[BEGIN RECORDS PROVIDED]
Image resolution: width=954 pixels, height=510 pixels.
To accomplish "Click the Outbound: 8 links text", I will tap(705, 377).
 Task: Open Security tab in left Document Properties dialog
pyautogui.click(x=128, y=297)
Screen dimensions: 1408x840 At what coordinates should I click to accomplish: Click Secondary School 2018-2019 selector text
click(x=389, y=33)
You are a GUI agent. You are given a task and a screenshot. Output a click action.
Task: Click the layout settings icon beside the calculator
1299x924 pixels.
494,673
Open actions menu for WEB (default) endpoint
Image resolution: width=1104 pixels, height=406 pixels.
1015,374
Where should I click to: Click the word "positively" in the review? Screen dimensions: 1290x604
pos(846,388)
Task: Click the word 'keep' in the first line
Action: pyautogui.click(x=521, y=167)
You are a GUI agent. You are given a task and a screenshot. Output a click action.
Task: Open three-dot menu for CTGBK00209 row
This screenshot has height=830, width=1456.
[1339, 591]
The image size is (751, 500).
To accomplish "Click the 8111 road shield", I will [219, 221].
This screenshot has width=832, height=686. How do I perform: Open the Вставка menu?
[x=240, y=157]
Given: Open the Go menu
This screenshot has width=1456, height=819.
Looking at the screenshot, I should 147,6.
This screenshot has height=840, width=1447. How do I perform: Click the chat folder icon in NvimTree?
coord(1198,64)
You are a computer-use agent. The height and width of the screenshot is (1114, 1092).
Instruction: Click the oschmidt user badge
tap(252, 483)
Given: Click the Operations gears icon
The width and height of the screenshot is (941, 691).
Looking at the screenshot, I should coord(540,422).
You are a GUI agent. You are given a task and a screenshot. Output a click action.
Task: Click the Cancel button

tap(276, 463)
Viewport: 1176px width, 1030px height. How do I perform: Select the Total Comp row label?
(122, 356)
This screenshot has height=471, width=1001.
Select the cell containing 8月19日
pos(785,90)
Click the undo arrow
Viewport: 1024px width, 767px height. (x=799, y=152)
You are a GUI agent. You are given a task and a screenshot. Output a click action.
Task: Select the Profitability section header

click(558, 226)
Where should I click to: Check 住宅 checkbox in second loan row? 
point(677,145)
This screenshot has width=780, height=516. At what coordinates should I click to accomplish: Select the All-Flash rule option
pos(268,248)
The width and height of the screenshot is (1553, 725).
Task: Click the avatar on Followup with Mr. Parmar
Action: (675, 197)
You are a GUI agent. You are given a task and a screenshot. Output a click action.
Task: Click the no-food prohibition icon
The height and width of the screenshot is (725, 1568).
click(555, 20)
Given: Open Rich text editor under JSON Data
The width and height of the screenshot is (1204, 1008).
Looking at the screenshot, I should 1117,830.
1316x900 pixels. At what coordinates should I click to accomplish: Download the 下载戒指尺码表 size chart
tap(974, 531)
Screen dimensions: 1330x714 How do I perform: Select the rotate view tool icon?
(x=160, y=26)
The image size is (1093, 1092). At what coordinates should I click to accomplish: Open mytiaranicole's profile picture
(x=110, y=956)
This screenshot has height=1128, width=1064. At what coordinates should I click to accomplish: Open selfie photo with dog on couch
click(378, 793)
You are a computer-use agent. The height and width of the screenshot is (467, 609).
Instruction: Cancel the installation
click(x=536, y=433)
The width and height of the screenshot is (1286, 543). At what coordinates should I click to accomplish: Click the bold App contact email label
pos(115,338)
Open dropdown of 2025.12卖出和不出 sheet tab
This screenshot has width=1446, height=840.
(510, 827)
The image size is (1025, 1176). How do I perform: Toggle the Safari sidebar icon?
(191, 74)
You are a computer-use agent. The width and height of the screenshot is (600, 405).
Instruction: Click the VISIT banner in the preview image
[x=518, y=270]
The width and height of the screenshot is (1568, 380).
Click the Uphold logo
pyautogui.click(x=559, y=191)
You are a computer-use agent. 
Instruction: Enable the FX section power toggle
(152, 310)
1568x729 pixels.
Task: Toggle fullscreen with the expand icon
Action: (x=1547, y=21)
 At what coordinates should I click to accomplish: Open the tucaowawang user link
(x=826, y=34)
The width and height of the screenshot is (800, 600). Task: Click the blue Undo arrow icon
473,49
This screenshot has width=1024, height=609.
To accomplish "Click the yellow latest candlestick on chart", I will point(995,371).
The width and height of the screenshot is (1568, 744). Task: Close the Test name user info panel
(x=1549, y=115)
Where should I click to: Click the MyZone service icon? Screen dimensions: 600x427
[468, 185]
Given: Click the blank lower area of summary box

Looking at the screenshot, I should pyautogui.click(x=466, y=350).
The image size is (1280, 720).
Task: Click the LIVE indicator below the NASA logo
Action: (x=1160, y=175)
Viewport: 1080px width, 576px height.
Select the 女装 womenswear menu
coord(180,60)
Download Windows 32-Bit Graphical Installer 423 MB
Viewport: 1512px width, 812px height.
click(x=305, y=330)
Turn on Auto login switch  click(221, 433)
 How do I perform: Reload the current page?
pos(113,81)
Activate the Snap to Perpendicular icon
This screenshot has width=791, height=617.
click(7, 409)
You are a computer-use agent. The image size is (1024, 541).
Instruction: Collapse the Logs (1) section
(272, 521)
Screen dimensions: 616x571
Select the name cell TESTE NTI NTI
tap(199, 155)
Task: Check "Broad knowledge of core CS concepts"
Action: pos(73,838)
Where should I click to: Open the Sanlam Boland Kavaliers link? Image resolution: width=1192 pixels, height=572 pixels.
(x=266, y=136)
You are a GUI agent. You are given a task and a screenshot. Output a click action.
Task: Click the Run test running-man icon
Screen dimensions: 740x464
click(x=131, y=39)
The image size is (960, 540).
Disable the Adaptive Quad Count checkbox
[END RECORDS PROVIDED]
JOB:
Convert every line of the data above into a JSON list of strings, with one string per line and the blank lines left out.

FULL OUTPUT:
[
  "Image resolution: width=954 pixels, height=510 pixels.",
  "To accomplish \"Click the Outbound: 8 links text\", I will tap(705, 377).",
  " Task: Open Security tab in left Document Properties dialog",
  "pyautogui.click(x=128, y=297)",
  "Screen dimensions: 1408x840 At what coordinates should I click to accomplish: Click Secondary School 2018-2019 selector text",
  "click(x=389, y=33)",
  "You are a GUI agent. You are given a task and a screenshot. Output a click action.",
  "Task: Click the layout settings icon beside the calculator",
  "1299x924 pixels.",
  "494,673",
  "Open actions menu for WEB (default) endpoint",
  "Image resolution: width=1104 pixels, height=406 pixels.",
  "1015,374",
  "Where should I click to: Click the word \"positively\" in the review? Screen dimensions: 1290x604",
  "pos(846,388)",
  "Task: Click the word 'keep' in the first line",
  "Action: pyautogui.click(x=521, y=167)",
  "You are a GUI agent. You are given a task and a screenshot. Output a click action.",
  "Task: Open three-dot menu for CTGBK00209 row",
  "This screenshot has height=830, width=1456.",
  "[1339, 591]",
  "The image size is (751, 500).",
  "To accomplish \"Click the 8111 road shield\", I will [219, 221].",
  "This screenshot has width=832, height=686. How do I perform: Open the Вставка menu?",
  "[x=240, y=157]",
  "Given: Open the Go menu",
  "This screenshot has width=1456, height=819.",
  "Looking at the screenshot, I should 147,6.",
  "This screenshot has height=840, width=1447. How do I perform: Click the chat folder icon in NvimTree?",
  "coord(1198,64)",
  "You are a computer-use agent. The height and width of the screenshot is (1114, 1092).",
  "Instruction: Click the oschmidt user badge",
  "tap(252, 483)",
  "Given: Click the Operations gears icon",
  "The width and height of the screenshot is (941, 691).",
  "Looking at the screenshot, I should coord(540,422).",
  "You are a GUI agent. You are given a task and a screenshot. Output a click action.",
  "Task: Click the Cancel button",
  "tap(276, 463)",
  "Viewport: 1176px width, 1030px height. How do I perform: Select the Total Comp row label?",
  "(122, 356)",
  "This screenshot has height=471, width=1001.",
  "Select the cell containing 8月19日",
  "pos(785,90)",
  "Click the undo arrow",
  "Viewport: 1024px width, 767px height. (x=799, y=152)",
  "You are a GUI agent. You are given a task and a screenshot. Output a click action.",
  "Task: Select the Profitability section header",
  "click(558, 226)",
  "Where should I click to: Check 住宅 checkbox in second loan row? ",
  "point(677,145)",
  "This screenshot has width=780, height=516. At what coordinates should I click to accomplish: Select the All-Flash rule option",
  "pos(268,248)",
  "The width and height of the screenshot is (1553, 725).",
  "Task: Click the avatar on Followup with Mr. Parmar",
  "Action: (675, 197)",
  "You are a GUI agent. You are given a task and a screenshot. Output a click action.",
  "Task: Click the no-food prohibition icon",
  "The height and width of the screenshot is (725, 1568).",
  "click(555, 20)",
  "Given: Open Rich text editor under JSON Data",
  "The width and height of the screenshot is (1204, 1008).",
  "Looking at the screenshot, I should 1117,830.",
  "1316x900 pixels. At what coordinates should I click to accomplish: Download the 下载戒指尺码表 size chart",
  "tap(974, 531)",
  "Screen dimensions: 1330x714 How do I perform: Select the rotate view tool icon?",
  "(x=160, y=26)",
  "The image size is (1093, 1092). At what coordinates should I click to accomplish: Open mytiaranicole's profile picture",
  "(x=110, y=956)",
  "This screenshot has height=1128, width=1064. At what coordinates should I click to accomplish: Open selfie photo with dog on couch",
  "click(378, 793)",
  "You are a computer-use agent. The height and width of the screenshot is (467, 609).",
  "Instruction: Cancel the installation",
  "click(x=536, y=433)",
  "The width and height of the screenshot is (1286, 543). At what coordinates should I click to accomplish: Click the bold App contact email label",
  "pos(115,338)",
  "Open dropdown of 2025.12卖出和不出 sheet tab",
  "This screenshot has width=1446, height=840.",
  "(510, 827)",
  "The image size is (1025, 1176). How do I perform: Toggle the Safari sidebar icon?",
  "(191, 74)",
  "You are a computer-use agent. The width and height of the screenshot is (600, 405).",
  "Instruction: Click the VISIT banner in the preview image",
  "[x=518, y=270]",
  "The width and height of the screenshot is (1568, 380).",
  "Click the Uphold logo",
  "pyautogui.click(x=559, y=191)",
  "You are a computer-use agent. ",
  "Instruction: Enable the FX section power toggle",
  "(152, 310)",
  "1568x729 pixels.",
  "Task: Toggle fullscreen with the expand icon",
  "Action: (x=1547, y=21)",
  " At what coordinates should I click to accomplish: Open the tucaowawang user link",
  "(x=826, y=34)",
  "The width and height of the screenshot is (800, 600). Task: Click the blue Undo arrow icon",
  "473,49",
  "This screenshot has width=1024, height=609.",
  "To accomplish \"Click the yellow latest candlestick on chart\", I will point(995,371).",
  "The width and height of the screenshot is (1568, 744). Task: Close the Test name user info panel",
  "(x=1549, y=115)",
  "Where should I click to: Click the MyZone service icon? Screen dimensions: 600x427",
  "[468, 185]",
  "Given: Click the blank lower area of summary box",
  "Looking at the screenshot, I should pyautogui.click(x=466, y=350).",
  "The image size is (1280, 720).",
  "Task: Click the LIVE indicator below the NASA logo",
  "Action: (x=1160, y=175)",
  "Viewport: 1080px width, 576px height.",
  "Select the 女装 womenswear menu",
  "coord(180,60)",
  "Download Windows 32-Bit Graphical Installer 423 MB",
  "Viewport: 1512px width, 812px height.",
  "click(x=305, y=330)",
  "Turn on Auto login switch  click(221, 433)",
  " How do I perform: Reload the current page?",
  "pos(113,81)",
  "Activate the Snap to Perpendicular icon",
  "This screenshot has width=791, height=617.",
  "click(7, 409)",
  "You are a computer-use agent. The image size is (1024, 541).",
  "Instruction: Collapse the Logs (1) section",
  "(272, 521)",
  "Screen dimensions: 616x571",
  "Select the name cell TESTE NTI NTI",
  "tap(199, 155)",
  "Task: Check \"Broad knowledge of core CS concepts\"",
  "Action: pos(73,838)",
  "Where should I click to: Open the Sanlam Boland Kavaliers link? Image resolution: width=1192 pixels, height=572 pixels.",
  "(x=266, y=136)",
  "You are a GUI agent. You are given a task and a screenshot. Output a click action.",
  "Task: Click the Run test running-man icon",
  "Screen dimensions: 740x464",
  "click(x=131, y=39)",
  "The image size is (960, 540).",
  "Disable the Adaptive Quad Count checkbox"
]